Head of the liberal SaS party Richard Sulik already started to express his concerns last week about the EU’s new bailout fund, the European Stabilisation Mechanism (ESM), and now having pondered over it more, he has spoken out that his party does not support the current proposal.
On the Slovak Radio programme Sobotny Dialogy, Sulik said that his party was still not convinced that it would back the ESM proposal in parliament, which would mean Slovakia would once again be the stumbling block to the EU’s plans.
Slovakia is supposed to put up EUR 659 million in cash for the ESM, but Sulik claims that overall Slovakia would save around EUR 6 billion if it did not take part in the fund. His party is not so keen on this and feels that the money would be better utilised at home, given the current budget deficit in the country. The party does not want to be held to ransom for certain countries that do not handle their finances responsibly.

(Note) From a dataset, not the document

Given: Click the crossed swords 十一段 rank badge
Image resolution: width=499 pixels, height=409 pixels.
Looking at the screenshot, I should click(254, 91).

On the same programme, opposition MP and former interior minister Robert Kalinak played more tactically, saying his party would first want to analyse the whole situation in more detail before making a firm stance to the ESM. Talks surrounding the new mechanism began under the former government led by Kalinak’s Smer-SD party, but at that time no cash contributions were mentioned, only guarantees.
Kalinak’s Smer-SD party is therefore critical of the conditions that finance minister Ivan Miklos negotiated, as Slovakia would have to cough up part of the money in cash.
If Slovakia were to block the ESM through its lack of parliamentary consensus, it would most definitely be shunned by the other EU member states as a troublemaker and have to suffer the repercussions. Last week Sulik said he wanted to avoid such a scenario, while raising the proposal for Slovakia to use EU funds to pay its way in the ESM.